### Work to do
Render the records between the line containing "Mute the room" and the line containing "Screen dimensions: 1023x396 click(612, 86)", inclusive, as a numbered list, omitting any blank lines.

#### Task input

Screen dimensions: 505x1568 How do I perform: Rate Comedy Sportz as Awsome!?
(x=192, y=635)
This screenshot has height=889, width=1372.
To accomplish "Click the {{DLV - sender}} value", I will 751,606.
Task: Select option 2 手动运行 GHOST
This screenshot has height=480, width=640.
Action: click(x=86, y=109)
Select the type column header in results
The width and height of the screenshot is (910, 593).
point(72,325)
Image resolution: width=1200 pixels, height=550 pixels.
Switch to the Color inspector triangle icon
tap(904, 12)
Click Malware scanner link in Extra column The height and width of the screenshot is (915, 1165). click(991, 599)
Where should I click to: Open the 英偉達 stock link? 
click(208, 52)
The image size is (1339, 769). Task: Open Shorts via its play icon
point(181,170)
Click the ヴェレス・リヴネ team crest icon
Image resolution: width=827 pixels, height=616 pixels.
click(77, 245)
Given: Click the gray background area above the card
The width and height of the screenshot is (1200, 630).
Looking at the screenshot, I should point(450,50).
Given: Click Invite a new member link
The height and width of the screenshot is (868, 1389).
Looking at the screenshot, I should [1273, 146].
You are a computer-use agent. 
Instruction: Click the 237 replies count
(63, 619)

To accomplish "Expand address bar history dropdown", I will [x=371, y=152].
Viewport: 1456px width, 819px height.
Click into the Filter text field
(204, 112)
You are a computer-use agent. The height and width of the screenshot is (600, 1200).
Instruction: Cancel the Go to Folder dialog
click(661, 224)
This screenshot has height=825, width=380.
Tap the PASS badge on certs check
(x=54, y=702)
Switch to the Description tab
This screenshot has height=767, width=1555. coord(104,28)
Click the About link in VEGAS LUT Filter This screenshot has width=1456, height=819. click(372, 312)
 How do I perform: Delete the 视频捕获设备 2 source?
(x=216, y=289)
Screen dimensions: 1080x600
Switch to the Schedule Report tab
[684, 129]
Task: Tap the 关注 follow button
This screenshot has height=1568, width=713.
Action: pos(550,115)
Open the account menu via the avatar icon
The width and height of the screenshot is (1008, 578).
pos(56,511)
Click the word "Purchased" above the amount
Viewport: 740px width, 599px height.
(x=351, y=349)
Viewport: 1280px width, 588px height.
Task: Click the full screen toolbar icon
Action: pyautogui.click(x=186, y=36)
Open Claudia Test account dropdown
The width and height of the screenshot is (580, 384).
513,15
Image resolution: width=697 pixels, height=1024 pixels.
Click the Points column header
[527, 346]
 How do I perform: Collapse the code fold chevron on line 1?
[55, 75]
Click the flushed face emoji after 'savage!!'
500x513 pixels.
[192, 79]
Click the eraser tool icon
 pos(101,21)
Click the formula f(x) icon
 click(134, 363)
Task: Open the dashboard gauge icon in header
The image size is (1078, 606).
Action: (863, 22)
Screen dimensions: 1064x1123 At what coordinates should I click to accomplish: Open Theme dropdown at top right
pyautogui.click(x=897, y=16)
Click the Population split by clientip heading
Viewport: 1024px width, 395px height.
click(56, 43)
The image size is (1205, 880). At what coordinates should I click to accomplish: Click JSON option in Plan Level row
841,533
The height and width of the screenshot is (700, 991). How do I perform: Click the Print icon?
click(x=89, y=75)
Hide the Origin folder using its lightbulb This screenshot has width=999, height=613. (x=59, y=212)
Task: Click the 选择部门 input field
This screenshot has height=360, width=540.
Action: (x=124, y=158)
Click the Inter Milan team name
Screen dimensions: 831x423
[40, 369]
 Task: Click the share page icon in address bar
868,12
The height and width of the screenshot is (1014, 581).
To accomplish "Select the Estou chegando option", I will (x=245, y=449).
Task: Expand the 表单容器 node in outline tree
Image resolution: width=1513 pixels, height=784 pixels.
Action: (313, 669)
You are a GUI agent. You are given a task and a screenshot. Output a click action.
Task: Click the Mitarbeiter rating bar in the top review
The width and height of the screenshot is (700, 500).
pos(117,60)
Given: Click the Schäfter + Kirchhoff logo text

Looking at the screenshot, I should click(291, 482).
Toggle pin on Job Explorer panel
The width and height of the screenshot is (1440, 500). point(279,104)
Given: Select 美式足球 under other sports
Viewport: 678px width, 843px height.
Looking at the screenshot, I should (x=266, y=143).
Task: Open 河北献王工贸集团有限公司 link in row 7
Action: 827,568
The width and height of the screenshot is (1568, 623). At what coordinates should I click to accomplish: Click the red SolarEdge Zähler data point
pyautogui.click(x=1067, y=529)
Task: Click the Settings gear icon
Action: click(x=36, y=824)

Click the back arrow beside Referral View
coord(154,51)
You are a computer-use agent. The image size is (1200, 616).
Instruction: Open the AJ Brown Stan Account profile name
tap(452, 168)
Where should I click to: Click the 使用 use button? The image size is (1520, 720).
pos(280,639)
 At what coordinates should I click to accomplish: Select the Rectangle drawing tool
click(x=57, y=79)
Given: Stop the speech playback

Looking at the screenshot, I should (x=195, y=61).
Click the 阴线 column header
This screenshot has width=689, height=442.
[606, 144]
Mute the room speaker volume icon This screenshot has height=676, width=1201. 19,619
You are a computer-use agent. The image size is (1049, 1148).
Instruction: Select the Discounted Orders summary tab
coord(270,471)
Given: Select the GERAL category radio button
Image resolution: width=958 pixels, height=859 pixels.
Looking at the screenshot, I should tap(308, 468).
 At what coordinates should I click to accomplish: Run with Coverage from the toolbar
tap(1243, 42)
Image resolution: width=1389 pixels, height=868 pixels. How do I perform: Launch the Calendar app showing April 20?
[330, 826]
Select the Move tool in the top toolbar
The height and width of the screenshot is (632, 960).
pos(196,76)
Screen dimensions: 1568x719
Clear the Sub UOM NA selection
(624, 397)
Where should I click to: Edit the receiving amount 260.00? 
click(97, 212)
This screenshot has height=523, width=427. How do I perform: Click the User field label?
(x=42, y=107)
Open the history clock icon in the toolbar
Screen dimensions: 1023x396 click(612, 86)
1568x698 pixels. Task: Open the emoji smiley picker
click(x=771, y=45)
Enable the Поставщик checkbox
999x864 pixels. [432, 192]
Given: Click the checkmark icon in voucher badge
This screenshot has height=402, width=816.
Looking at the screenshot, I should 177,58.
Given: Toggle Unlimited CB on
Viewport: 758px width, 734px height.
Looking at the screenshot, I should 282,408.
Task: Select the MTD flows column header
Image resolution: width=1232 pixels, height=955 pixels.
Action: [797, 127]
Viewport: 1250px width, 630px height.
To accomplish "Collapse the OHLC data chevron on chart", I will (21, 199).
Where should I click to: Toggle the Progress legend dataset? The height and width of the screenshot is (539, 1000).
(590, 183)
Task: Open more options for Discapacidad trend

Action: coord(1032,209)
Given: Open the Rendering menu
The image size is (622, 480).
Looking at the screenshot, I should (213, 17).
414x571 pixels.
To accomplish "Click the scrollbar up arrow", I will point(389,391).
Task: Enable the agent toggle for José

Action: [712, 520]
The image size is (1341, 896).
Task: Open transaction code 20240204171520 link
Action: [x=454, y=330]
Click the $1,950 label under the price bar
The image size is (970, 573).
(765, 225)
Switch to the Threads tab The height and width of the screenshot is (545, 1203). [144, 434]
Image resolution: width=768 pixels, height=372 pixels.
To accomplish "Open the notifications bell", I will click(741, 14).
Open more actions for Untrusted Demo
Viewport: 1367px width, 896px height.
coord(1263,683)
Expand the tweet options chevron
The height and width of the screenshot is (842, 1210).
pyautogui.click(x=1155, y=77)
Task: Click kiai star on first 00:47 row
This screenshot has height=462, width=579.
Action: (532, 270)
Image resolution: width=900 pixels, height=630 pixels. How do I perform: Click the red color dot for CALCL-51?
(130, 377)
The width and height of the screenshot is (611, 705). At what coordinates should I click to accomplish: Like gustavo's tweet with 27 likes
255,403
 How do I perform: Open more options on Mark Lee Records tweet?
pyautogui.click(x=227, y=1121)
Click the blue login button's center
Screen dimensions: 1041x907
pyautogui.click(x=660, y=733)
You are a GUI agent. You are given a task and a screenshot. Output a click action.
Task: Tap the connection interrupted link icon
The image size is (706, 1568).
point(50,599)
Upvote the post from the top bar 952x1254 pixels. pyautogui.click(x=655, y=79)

########

### Exercise answer
1. Mute the room speaker volume icon This screenshot has height=676, width=1201. 19,619
2. You are a computer-use agent. The image size is (1049, 1148).
3. Instruction: Select the Discounted Orders summary tab
4. coord(270,471)
5. Given: Select the GERAL category radio button
6. Image resolution: width=958 pixels, height=859 pixels.
7. Looking at the screenshot, I should tap(308, 468).
8.  At what coordinates should I click to accomplish: Run with Coverage from the toolbar
9. tap(1243, 42)
10. Image resolution: width=1389 pixels, height=868 pixels. How do I perform: Launch the Calendar app showing April 20?
11. [330, 826]
12. Select the Move tool in the top toolbar
13. The height and width of the screenshot is (632, 960).
14. pos(196,76)
15. Screen dimensions: 1568x719
16. Clear the Sub UOM NA selection
17. (624, 397)
18. Where should I click to: Edit the receiving amount 260.00? 
19. click(97, 212)
20. This screenshot has height=523, width=427. How do I perform: Click the User field label?
21. (x=42, y=107)
22. Open the history clock icon in the toolbar
23. Screen dimensions: 1023x396 click(612, 86)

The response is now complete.